Like all arts writing, popular music criticism should be driven by the power of the writer’s ideas, not the real or imagined allure of the subject. That is to say, whether the subject is Madonna or the newest, least-known, least-scintillating band on the local scene, the writer’s perspective should provide the story’s most lasting impression. Like all writing in general interest publications, critical writing about even the most rarefied, technically demanding or avant-garde subjects should be accessible to non-specialist readers.

Though Rolling Stone is primarily a music magazine, it does not cover music exclusively, and its audience is extremely diverse. Some of our audience began reading the magazine at its inception in 1967 and are in their 30’s or 40’s; others began reading it last year and are in their teens or 20’s. Some people read it for the general interest features or political coverage; others read it for a broader assessment of the pop cultural scene that includes movies and television, and still others do read it principally for its music coverage.

Moreover, particularly in recent years, significant fissures have developed in the music audience; these are changes in Rolling Stone’s readership that reflect changes in the society at large. Some of the magazine’s readers are rap fans; others hate it. Some, both young and old, revere the titanic figures of the Sixties; others weary of tales about the good old days of peace, love and granola.

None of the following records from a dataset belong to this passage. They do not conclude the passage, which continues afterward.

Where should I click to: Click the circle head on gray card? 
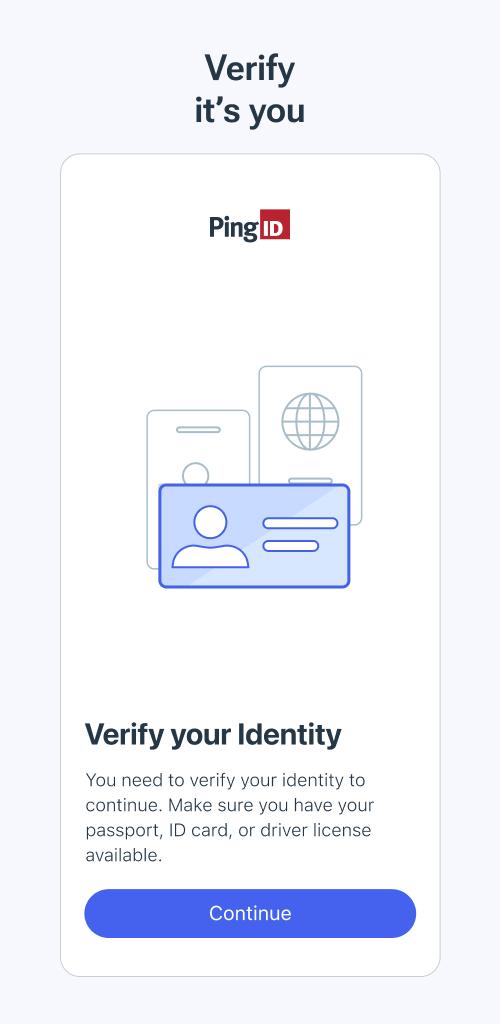pos(196,473)
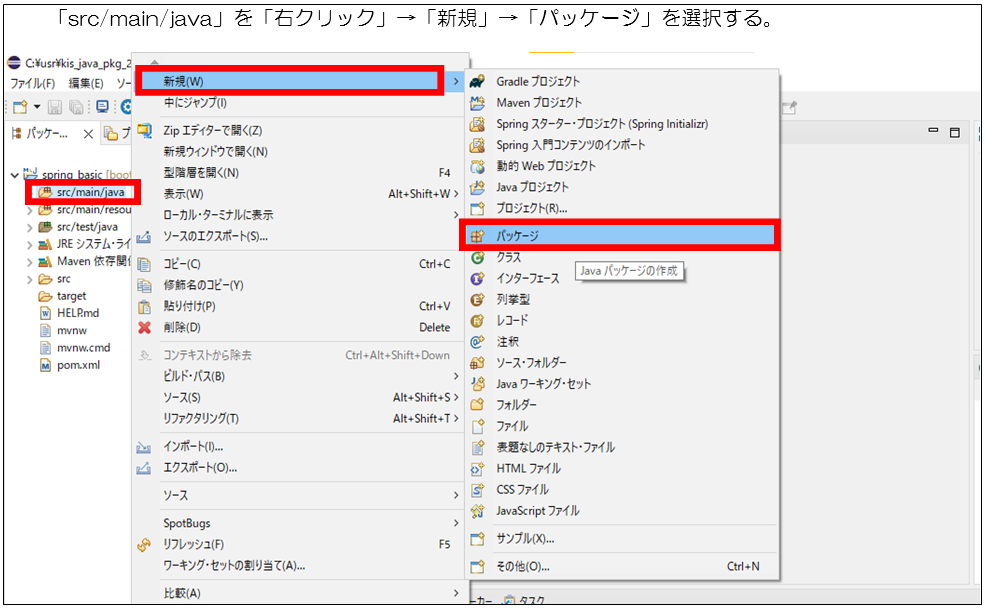Click the クラス green class icon
The height and width of the screenshot is (608, 986).
point(478,257)
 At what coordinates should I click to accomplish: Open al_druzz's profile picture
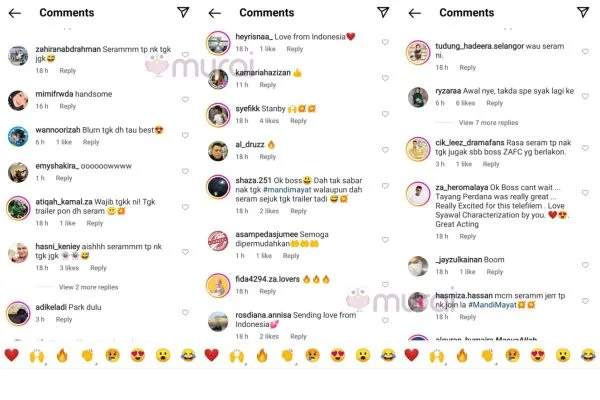pos(218,150)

Finding a way to address such a splintered audience is a challenge. To avoid being driven mad, I try, both in my editing of the album review section and in my own writing for the magazine, to summon up an imaginary figure I term “the smart, curious reader.” By “smart” I mean possessing a reasonable degree of comfort with the process of engaging ideas; for critical writing especially, this seems the minimal requirement. By “curious” I mean possessing a reasonable degree of interest in the subject, even if that interest is entirely abstract and is accompanied by little or no specific prior knowledge. The aim of writing addressed to this reader is work that rewards anyone who comes to it with an open mind.

To reinforce the notion of criticism as an ongoing dialogue, I also try to keep the section open to a broad range of voices, styles and viewpoints—assuming always that the critic is qualified and informed. A review by one writer will sometimes set forth an aesthetic vision entirely antithetical to the one put forward with equal conviction by another writer in an adjoining review. Some readers, like the sort of student who grows uneasy when, at the end of a vigorous class discussion, the teacher refuses to give the “right” answer, find this approach infuriating. Others, hopefully, find it liberating and enlivening, small but telling evidence of a democratic ideal in which differing ideas are all allowed valid expression.

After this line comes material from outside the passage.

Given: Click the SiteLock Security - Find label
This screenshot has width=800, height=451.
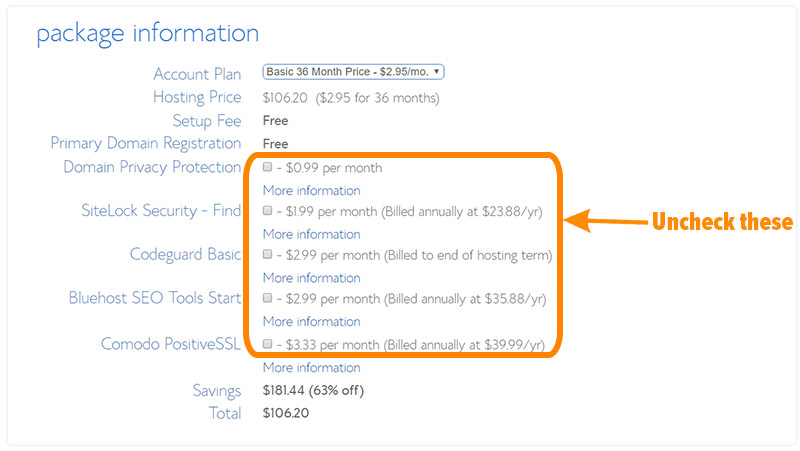Looking at the screenshot, I should 161,211.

Beyond this, there really is no magic prescription for ensuring first-rate critical writing about popular music or any other subject, cultural or political. The problems with coverage of the music result primarily from problems in how the music is perceived by the people who determine how it is going to be covered. Unless it is seen as a worthy subject that requires serious assessment in all its aspects by talented people willing to communicate with a general audience, the quality of the coverage will suffer. It isn’t much more complicated than that. More than 25 years after Aretha Franklin sang the words of Otis Redding, defining in terms of an indelible pop song one of the crucial demands of the civil rights movement, the issue is still respect.

Anthony DeCurtis is a writer and Senior Features Editor at Rolling Stone, where he oversees the album review section.